Problem details
Copy out each of the following records word for word, with nothing changed.

Dataset records
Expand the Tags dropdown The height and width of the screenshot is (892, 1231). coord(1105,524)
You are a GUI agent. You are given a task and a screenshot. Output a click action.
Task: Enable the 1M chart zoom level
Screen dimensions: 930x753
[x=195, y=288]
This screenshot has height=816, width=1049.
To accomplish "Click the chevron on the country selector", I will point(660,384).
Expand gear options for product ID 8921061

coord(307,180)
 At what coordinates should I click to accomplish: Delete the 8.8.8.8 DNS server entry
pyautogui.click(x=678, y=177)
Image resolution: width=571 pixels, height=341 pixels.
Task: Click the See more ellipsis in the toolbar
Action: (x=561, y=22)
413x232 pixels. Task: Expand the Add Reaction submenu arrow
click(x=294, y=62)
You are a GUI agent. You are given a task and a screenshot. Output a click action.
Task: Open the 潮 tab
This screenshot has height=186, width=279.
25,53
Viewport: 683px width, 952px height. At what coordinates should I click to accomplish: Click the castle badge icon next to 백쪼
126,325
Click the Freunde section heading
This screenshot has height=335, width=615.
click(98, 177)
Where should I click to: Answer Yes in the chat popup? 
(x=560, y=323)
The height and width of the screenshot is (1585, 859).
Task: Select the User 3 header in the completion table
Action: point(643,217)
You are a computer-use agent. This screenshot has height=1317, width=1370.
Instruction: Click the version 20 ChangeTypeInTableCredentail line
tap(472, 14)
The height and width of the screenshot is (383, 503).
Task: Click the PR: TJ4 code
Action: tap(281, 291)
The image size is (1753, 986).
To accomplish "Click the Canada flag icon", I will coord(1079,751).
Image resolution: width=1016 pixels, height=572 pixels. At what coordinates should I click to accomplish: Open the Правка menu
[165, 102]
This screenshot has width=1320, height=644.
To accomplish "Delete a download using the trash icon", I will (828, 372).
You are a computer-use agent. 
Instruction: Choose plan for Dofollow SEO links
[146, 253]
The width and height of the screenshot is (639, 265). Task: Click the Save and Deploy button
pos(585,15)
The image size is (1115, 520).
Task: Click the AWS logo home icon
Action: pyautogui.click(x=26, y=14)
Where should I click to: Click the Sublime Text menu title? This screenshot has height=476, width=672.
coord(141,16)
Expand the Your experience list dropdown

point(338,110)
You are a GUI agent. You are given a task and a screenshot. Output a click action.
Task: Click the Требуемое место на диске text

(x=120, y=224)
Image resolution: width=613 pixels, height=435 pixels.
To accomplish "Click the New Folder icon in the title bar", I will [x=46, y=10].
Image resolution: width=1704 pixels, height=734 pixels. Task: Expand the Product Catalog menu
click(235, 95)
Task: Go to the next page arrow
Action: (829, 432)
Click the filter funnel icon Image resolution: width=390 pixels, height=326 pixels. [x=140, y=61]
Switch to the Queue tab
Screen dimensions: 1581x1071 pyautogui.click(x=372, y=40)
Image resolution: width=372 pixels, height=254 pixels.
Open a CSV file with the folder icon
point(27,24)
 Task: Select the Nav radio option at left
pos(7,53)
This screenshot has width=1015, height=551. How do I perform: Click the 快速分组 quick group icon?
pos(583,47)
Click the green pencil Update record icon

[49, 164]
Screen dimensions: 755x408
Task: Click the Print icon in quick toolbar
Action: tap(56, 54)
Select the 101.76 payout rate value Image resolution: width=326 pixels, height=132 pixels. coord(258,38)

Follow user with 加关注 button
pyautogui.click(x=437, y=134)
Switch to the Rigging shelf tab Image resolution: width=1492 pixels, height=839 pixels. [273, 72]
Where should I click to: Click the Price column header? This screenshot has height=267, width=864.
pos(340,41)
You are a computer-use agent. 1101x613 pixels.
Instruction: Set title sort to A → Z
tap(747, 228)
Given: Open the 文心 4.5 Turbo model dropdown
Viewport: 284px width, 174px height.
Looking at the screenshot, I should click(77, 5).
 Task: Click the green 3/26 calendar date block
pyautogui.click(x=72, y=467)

Exercise solution
Expand the Tags dropdown The height and width of the screenshot is (892, 1231). coord(1105,524)
You are a GUI agent. You are given a task and a screenshot. Output a click action.
Task: Enable the 1M chart zoom level
Screen dimensions: 930x753
[x=195, y=288]
This screenshot has height=816, width=1049.
To accomplish "Click the chevron on the country selector", I will point(660,384).
Expand gear options for product ID 8921061

coord(307,180)
 At what coordinates should I click to accomplish: Delete the 8.8.8.8 DNS server entry
pyautogui.click(x=678, y=177)
Image resolution: width=571 pixels, height=341 pixels.
Task: Click the See more ellipsis in the toolbar
Action: (x=561, y=22)
413x232 pixels. Task: Expand the Add Reaction submenu arrow
click(x=294, y=62)
You are a GUI agent. You are given a task and a screenshot. Output a click action.
Task: Open the 潮 tab
This screenshot has height=186, width=279.
25,53
Viewport: 683px width, 952px height. At what coordinates should I click to accomplish: Click the castle badge icon next to 백쪼
126,325
Click the Freunde section heading
This screenshot has height=335, width=615.
click(98, 177)
Where should I click to: Answer Yes in the chat popup? 
(x=560, y=323)
The height and width of the screenshot is (1585, 859).
Task: Select the User 3 header in the completion table
Action: point(643,217)
You are a computer-use agent. This screenshot has height=1317, width=1370.
Instruction: Click the version 20 ChangeTypeInTableCredentail line
tap(472, 14)
The height and width of the screenshot is (383, 503).
Task: Click the PR: TJ4 code
Action: tap(281, 291)
The image size is (1753, 986).
To accomplish "Click the Canada flag icon", I will coord(1079,751).
Image resolution: width=1016 pixels, height=572 pixels. At what coordinates should I click to accomplish: Open the Правка menu
[165, 102]
This screenshot has width=1320, height=644.
To accomplish "Delete a download using the trash icon", I will (828, 372).
You are a computer-use agent. 
Instruction: Choose plan for Dofollow SEO links
[146, 253]
The width and height of the screenshot is (639, 265). Task: Click the Save and Deploy button
pos(585,15)
The image size is (1115, 520).
Task: Click the AWS logo home icon
Action: pyautogui.click(x=26, y=14)
Where should I click to: Click the Sublime Text menu title? This screenshot has height=476, width=672.
coord(141,16)
Expand the Your experience list dropdown

point(338,110)
You are a GUI agent. You are given a task and a screenshot. Output a click action.
Task: Click the Требуемое место на диске text

(x=120, y=224)
Image resolution: width=613 pixels, height=435 pixels.
To accomplish "Click the New Folder icon in the title bar", I will [x=46, y=10].
Image resolution: width=1704 pixels, height=734 pixels. Task: Expand the Product Catalog menu
click(235, 95)
Task: Go to the next page arrow
Action: (829, 432)
Click the filter funnel icon Image resolution: width=390 pixels, height=326 pixels. [x=140, y=61]
Switch to the Queue tab
Screen dimensions: 1581x1071 pyautogui.click(x=372, y=40)
Image resolution: width=372 pixels, height=254 pixels.
Open a CSV file with the folder icon
point(27,24)
 Task: Select the Nav radio option at left
pos(7,53)
This screenshot has width=1015, height=551. How do I perform: Click the 快速分组 quick group icon?
pos(583,47)
Click the green pencil Update record icon

[49, 164]
Screen dimensions: 755x408
Task: Click the Print icon in quick toolbar
Action: tap(56, 54)
Select the 101.76 payout rate value Image resolution: width=326 pixels, height=132 pixels. coord(258,38)

Follow user with 加关注 button
pyautogui.click(x=437, y=134)
Switch to the Rigging shelf tab Image resolution: width=1492 pixels, height=839 pixels. [273, 72]
Where should I click to: Click the Price column header? This screenshot has height=267, width=864.
pos(340,41)
You are a computer-use agent. 1101x613 pixels.
Instruction: Set title sort to A → Z
tap(747, 228)
Given: Open the 文心 4.5 Turbo model dropdown
Viewport: 284px width, 174px height.
Looking at the screenshot, I should click(77, 5).
 Task: Click the green 3/26 calendar date block
pyautogui.click(x=72, y=467)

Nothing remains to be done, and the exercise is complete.